County Prosecutor Looking To Arrest Housing Official After Agency Demands $16,000 To Fulfill FOIA Request

from the a-bandwagon-worth-jumping-on dept

This may be about 60% stunt and 40% forceful nudge, but I'm still behind it 100%. For far too long, public officials have treated Freedom of Information laws as an annoyance... at best. In many cases, information designated as eligible for freedom has to be pried out of officials' hands using lawsuits, needlessly-protracted appeals processes or crowd-sourced tenacity.

Pulaski County Prosecuting Attorney Larry Jegley said he will issue an arrest affidavit today against Rodney Forte, the executive director of the Metropolitan Housing Alliance in Little Rock, for a violation of the Arkansas Freedom of Information Act.
First off, you can be arrested for violating this act. In Arkansas, any violation of its FOIA law can result in this penalty.
Any person who negligently violates any of the provisions of this chapter shall be guilty of a misdemeanor and shall be punished by a fine of not more than two hundred dollars ($200) or thirty (30) days in jail, or both, or a sentence of appropriate public service or education, or both.
It's nice to see someone following the letter of the law. Not following the letter of the law (and steamrolling its spirit) is what put Forte in the prosecutor's sights. Forte had decided to greet a FOIA request he didn't want to fulfill with the time-honored anti-FOIA tactic of pricing his agency out of the market.
The action comes after the Metropolitan Housing Alliance sent an invoice to the Arkansas Democrat-Gazette late Tuesday,charging more than $16,000 to hire outside workers to help the agency comply with a records-release request -- a practice the Little Rock city attorney and other Arkansas Freedom of Information Act experts say is illegal.
It may be illegal, but plenty of agencies do it without suffering anything more than a loss in the court of public opinion. Sure, they may eventually face lawsuits, but that's really just public money being spent in defense of a publicly-funded agency's desire to keep the public separated from public documents. It's about as painful to the offending agency as being punched in someone else's wallet.

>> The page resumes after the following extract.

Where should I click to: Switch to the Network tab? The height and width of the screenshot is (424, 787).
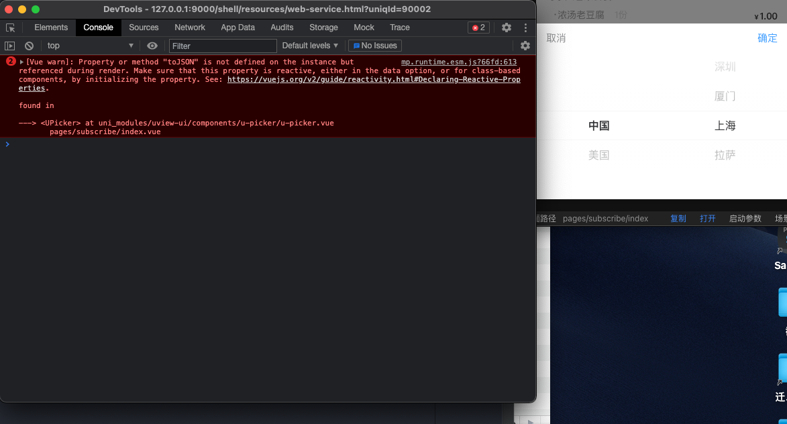point(190,28)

This particular form of enforcement is rarely (if ever) deployed, although Arkansas seems to be more aggressive than most states when it comes to punishing violators. In Jegley's 23 years as a county prosecutor, he's never seen this happen. Usually some sort of compromise between requester and requestee is reached before it gets to this point. But that hasn't happened in this dispute, which has been ongoing for several months now -- even involving Little Rock's mayor's intervention on behalf of the requesting party, the Arkansas Democrat-Gazette.
Little Rock Mayor Mark Stodola contacted Forte on Wednesday in an attempt to intervene in the latest dispute over records. Stodola is a former Little Rock city attorney and Pulaski County prosecutor.

"I am not familiar with any request for payment for such a large nature as this and based on my interpretation of the Freedom of Information Act, the computer systems that the agency has are required to make this information readily available," Stodola said.

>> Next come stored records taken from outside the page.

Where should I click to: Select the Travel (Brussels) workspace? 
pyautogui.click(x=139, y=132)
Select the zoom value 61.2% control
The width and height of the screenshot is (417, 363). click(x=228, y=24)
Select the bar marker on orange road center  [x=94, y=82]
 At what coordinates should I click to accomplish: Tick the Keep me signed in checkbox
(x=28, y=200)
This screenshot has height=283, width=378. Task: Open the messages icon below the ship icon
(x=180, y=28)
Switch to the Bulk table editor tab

"These kinds of document requests are routine, and when I was prosecutor, virtually all of this kind of information [at most agencies] is kept in an electronic format that can be downloaded quite easily."
Forte claims proprietary software is involved and all documents would need to be printed and scanned before they could be released, but has failed to detail what software the agency is using or released any other technical details. He has also hasn't discussed his agency's failure to comply with another section of the state's FOIA law.
Arkansas Code Annotated 25-19-105 (g) states that any software acquired by an agency "shall be in full compliance with the requirements" of the Freedom of Information Act and "shall not impede public access to records in electronic form."
So, Jegley has answered Forte's obfuscatory power play with one of his own. At this point, Forte's arrest is in the hands of a judge. Jegley still needs to turn his affidavit into a warrant, at which point it may expand to include others involved in the Metropolitan Housing Authority's $16,000 fiasco.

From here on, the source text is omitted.